Court Opinion

ID: 5362526
Source: CourtListenerOpinion
Date Created: 2022-01-08 07:31:46.23717+00
Date Added: 2024-06-11T08:29:53.370600
License: Public Domain

Hagarty, J.
(dissenting). I dissent and vote to reverse the ordéi of the Appellate Term affirming the judgment for plaintiff and to vacate the judgment and dismiss the complaint.

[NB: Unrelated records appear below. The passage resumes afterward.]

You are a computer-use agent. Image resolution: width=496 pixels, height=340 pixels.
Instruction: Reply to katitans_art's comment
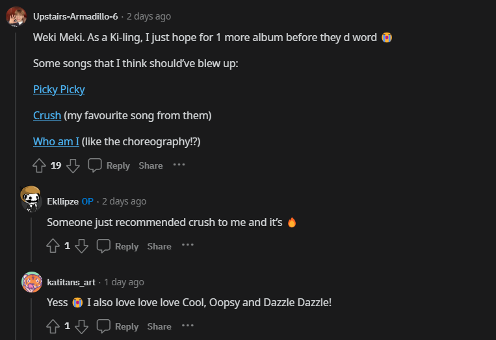point(118,326)
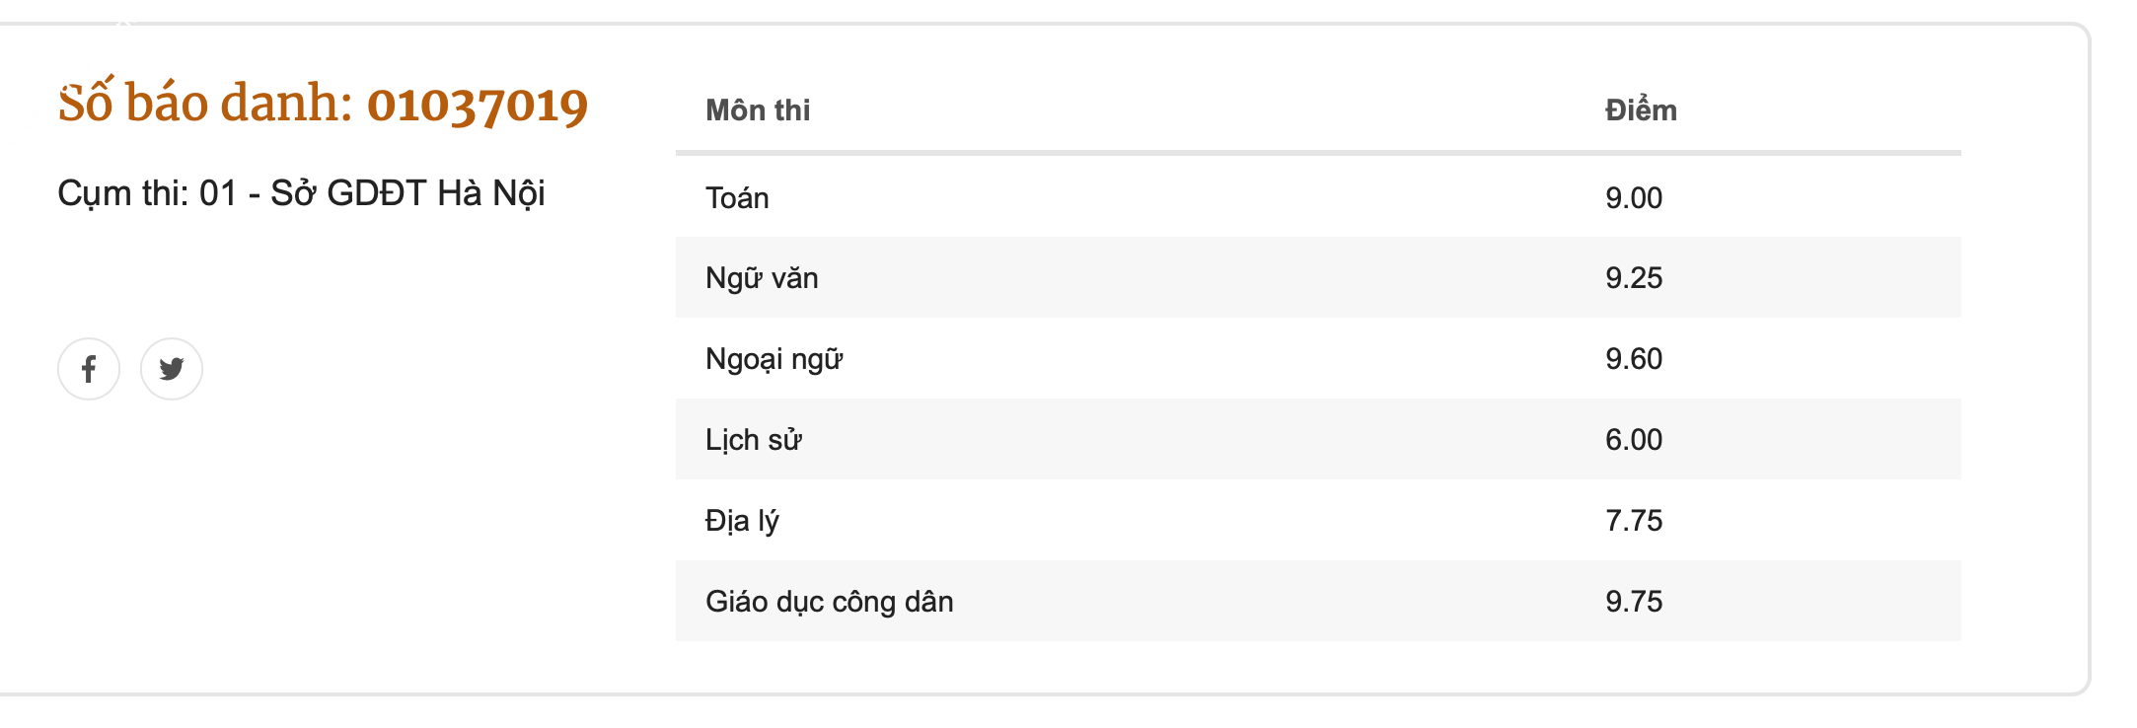Click the Lịch sử score 6.00

(x=1634, y=439)
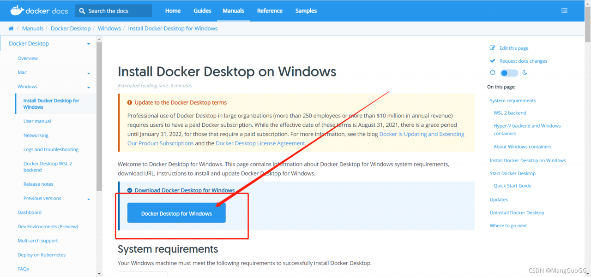Collapse the Docker Desktop section chevron
Screen dimensions: 591x277
(88, 43)
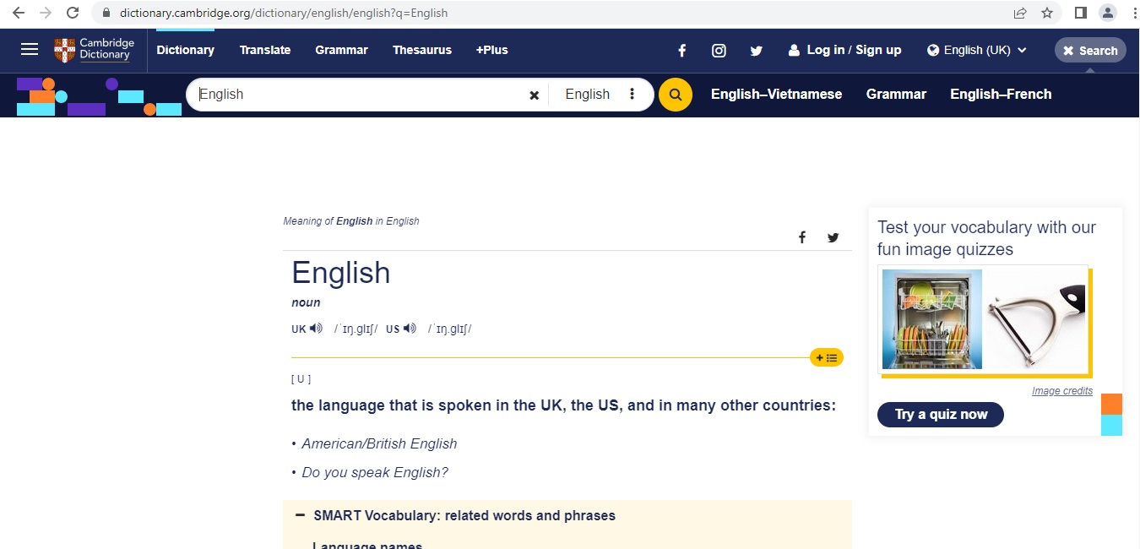Image resolution: width=1140 pixels, height=549 pixels.
Task: Clear the search box with X icon
Action: (534, 95)
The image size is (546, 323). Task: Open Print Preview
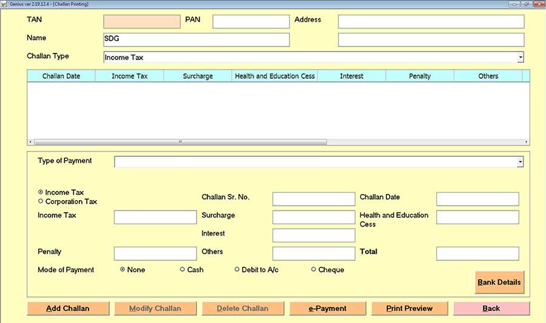point(410,308)
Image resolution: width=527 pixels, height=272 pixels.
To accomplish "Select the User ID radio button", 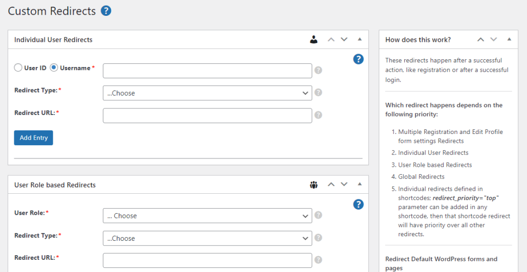I will (x=18, y=68).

If this determination be upheld it follows that respective owners may each recover against the other where operators to whom each lends his automobile become involved in a collision resulting from negligence of both. Each owner may charge the other with liability for the negligence of that other’s operator and yet successfully deny that the negligence of his own operator is imputable to him. I cannot agree that the provisions of section 59 of the Vehicle and Traffic Law may be so narrowly construed. The basis of the remedy therein afforded is the statutory enactment entitled “ Negligence of operator other than owner attributable to owner.” It matters not whether that negligence is imputable on the theory of agency or the doctrine of respondeat superior. (Psota v. Long *63Island R. R. Co., 246 N. Y. 388; Good Health Dairy Products Corp. v. Emery, 275 id. 14, 17. Cf. Gochee v. Wagner, 257 id. 344, 347.) The owner “ is responsible for the negligence of the driver of his car ” (Martindale v. Griffin, 233 App. Div. 510, 514; affd., 259 N. Y. 530), because the Legislature has said so. The remedy afforded by section 59 of the Vehicle and Traffic Law arises therefrom. A similar consequence is that an owner whose operator is negligent is barred from recovery as against a third person. (Secured Finance Co. v. Chicago, R. I. & P. R. Co., 207 Iowa, 1105; 224 N. W. 88.)
Order of the Appellate Term affirming a judgment of the Municipal Court of the City of New York, Borough of Queens, affirmed, with costs.